## Exercise description
Update the entries below by changing every instance of "Return" to "Give", keeping everything else the same.

## Provided material
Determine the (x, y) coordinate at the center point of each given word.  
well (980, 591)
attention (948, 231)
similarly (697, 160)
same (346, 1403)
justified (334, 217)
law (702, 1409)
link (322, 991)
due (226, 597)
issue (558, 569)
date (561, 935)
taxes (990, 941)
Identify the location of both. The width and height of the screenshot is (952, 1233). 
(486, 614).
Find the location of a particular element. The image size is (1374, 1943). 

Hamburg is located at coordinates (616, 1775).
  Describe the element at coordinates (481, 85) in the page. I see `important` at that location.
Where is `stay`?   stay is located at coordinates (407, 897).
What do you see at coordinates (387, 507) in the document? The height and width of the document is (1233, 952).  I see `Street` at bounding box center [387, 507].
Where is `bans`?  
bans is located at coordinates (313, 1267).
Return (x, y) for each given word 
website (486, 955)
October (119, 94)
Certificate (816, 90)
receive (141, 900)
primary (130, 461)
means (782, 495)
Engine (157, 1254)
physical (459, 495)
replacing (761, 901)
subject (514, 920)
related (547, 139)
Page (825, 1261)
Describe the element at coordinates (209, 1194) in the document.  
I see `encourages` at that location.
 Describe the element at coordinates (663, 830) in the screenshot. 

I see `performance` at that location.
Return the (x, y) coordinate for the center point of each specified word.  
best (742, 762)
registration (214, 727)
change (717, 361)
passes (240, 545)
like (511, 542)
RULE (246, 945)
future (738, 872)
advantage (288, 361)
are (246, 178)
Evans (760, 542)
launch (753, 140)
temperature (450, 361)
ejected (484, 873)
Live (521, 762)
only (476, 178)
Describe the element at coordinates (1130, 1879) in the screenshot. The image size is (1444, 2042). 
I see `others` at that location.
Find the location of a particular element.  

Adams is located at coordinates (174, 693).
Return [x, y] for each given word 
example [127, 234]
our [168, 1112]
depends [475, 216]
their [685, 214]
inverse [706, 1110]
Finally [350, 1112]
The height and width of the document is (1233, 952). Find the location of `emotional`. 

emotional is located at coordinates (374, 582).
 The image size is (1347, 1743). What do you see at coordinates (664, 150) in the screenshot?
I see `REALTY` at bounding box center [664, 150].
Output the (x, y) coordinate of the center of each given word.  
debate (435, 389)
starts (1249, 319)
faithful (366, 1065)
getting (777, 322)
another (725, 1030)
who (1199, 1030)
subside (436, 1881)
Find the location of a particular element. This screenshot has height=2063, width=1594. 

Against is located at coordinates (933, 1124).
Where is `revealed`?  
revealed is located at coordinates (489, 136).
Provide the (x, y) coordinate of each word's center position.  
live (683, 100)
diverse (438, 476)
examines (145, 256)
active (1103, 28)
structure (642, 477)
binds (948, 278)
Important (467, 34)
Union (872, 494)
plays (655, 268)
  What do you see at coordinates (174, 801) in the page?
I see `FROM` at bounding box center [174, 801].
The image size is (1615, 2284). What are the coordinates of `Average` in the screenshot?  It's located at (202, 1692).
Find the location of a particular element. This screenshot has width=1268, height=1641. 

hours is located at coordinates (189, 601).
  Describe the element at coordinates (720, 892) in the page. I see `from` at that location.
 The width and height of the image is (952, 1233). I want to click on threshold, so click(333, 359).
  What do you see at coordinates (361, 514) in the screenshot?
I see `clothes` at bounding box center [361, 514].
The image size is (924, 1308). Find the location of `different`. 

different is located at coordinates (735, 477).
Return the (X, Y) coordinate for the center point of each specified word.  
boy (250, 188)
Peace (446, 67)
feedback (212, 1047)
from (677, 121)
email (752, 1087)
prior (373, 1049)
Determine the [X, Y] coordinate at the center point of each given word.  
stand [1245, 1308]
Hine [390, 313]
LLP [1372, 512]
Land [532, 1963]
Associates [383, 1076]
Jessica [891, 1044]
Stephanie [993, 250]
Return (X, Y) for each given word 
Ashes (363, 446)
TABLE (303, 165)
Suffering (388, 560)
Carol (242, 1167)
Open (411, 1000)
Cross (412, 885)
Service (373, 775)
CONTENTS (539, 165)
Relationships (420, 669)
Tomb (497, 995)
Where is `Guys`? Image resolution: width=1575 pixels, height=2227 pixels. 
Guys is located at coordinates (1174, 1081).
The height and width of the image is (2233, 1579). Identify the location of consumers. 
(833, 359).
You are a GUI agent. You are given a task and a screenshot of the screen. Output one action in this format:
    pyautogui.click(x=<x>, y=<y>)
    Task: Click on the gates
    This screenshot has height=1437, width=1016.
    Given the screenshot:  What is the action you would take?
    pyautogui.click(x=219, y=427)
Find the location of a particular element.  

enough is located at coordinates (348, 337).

## Result of this exercise
Determine the (x, y) coordinate at the center point of each given word.  
well (980, 591)
attention (948, 231)
similarly (697, 160)
same (346, 1403)
justified (334, 217)
law (702, 1409)
link (322, 991)
due (226, 597)
issue (558, 569)
date (561, 935)
taxes (990, 941)
Identify the location of both. The width and height of the screenshot is (952, 1233). 
(486, 614).
Find the location of a particular element. The image size is (1374, 1943). 

Hamburg is located at coordinates (616, 1775).
  Describe the element at coordinates (481, 85) in the page. I see `important` at that location.
Where is `stay`?   stay is located at coordinates (407, 897).
What do you see at coordinates (387, 507) in the document? The height and width of the document is (1233, 952).  I see `Street` at bounding box center [387, 507].
Where is `bans`?  
bans is located at coordinates (313, 1267).
Give (x, y) for each given word 
website (486, 955)
October (119, 94)
Certificate (816, 90)
receive (141, 900)
primary (130, 461)
means (782, 495)
Engine (157, 1254)
physical (459, 495)
replacing (761, 901)
subject (514, 920)
related (547, 139)
Page (825, 1261)
Describe the element at coordinates (209, 1194) in the document.  
I see `encourages` at that location.
 Describe the element at coordinates (663, 830) in the screenshot. 

I see `performance` at that location.
Give the (x, y) coordinate for the center point of each specified word.  
best (742, 762)
registration (214, 727)
change (717, 361)
passes (240, 545)
like (511, 542)
RULE (246, 945)
future (738, 872)
advantage (288, 361)
are (246, 178)
Evans (760, 542)
launch (753, 140)
temperature (450, 361)
ejected (484, 873)
Live (521, 762)
only (476, 178)
Describe the element at coordinates (1130, 1879) in the screenshot. The image size is (1444, 2042). 
I see `others` at that location.
Find the location of a particular element.  

Adams is located at coordinates (174, 693).
Give [x, y] for each given word 
example [127, 234]
our [168, 1112]
depends [475, 216]
their [685, 214]
inverse [706, 1110]
Finally [350, 1112]
The height and width of the document is (1233, 952). Find the location of `emotional`. 

emotional is located at coordinates (374, 582).
 The image size is (1347, 1743). What do you see at coordinates (664, 150) in the screenshot?
I see `REALTY` at bounding box center [664, 150].
Output the (x, y) coordinate of the center of each given word.  
debate (435, 389)
starts (1249, 319)
faithful (366, 1065)
getting (777, 322)
another (725, 1030)
who (1199, 1030)
subside (436, 1881)
Find the location of a particular element. This screenshot has height=2063, width=1594. 

Against is located at coordinates (933, 1124).
Where is `revealed`?  
revealed is located at coordinates (489, 136).
Provide the (x, y) coordinate of each word's center position.  
live (683, 100)
diverse (438, 476)
examines (145, 256)
active (1103, 28)
structure (642, 477)
binds (948, 278)
Important (467, 34)
Union (872, 494)
plays (655, 268)
  What do you see at coordinates (174, 801) in the page?
I see `FROM` at bounding box center [174, 801].
The image size is (1615, 2284). What are the coordinates of `Average` in the screenshot?  It's located at (202, 1692).
Find the location of a particular element. This screenshot has width=1268, height=1641. 

hours is located at coordinates (189, 601).
  Describe the element at coordinates (720, 892) in the page. I see `from` at that location.
 The width and height of the image is (952, 1233). I want to click on threshold, so click(333, 359).
  What do you see at coordinates (361, 514) in the screenshot?
I see `clothes` at bounding box center [361, 514].
The image size is (924, 1308). Find the location of `different`. 

different is located at coordinates (735, 477).
Give the (X, Y) coordinate for the center point of each specified word.  
boy (250, 188)
Peace (446, 67)
feedback (212, 1047)
from (677, 121)
email (752, 1087)
prior (373, 1049)
Determine the [X, Y] coordinate at the center point of each given word.  
stand [1245, 1308]
Hine [390, 313]
LLP [1372, 512]
Land [532, 1963]
Associates [383, 1076]
Jessica [891, 1044]
Stephanie [993, 250]
Give (X, Y) for each given word 
Ashes (363, 446)
TABLE (303, 165)
Suffering (388, 560)
Carol (242, 1167)
Open (411, 1000)
Cross (412, 885)
Service (373, 775)
CONTENTS (539, 165)
Relationships (420, 669)
Tomb (497, 995)
Where is `Guys`? Image resolution: width=1575 pixels, height=2227 pixels. 
Guys is located at coordinates (1174, 1081).
The height and width of the image is (2233, 1579). Identify the location of consumers. 
(833, 359).
You are a GUI agent. You are given a task and a screenshot of the screen. Output one action in this format:
    pyautogui.click(x=<x>, y=<y>)
    Task: Click on the gates
    This screenshot has height=1437, width=1016.
    Given the screenshot:  What is the action you would take?
    pyautogui.click(x=219, y=427)
Find the location of a particular element.  

enough is located at coordinates (348, 337).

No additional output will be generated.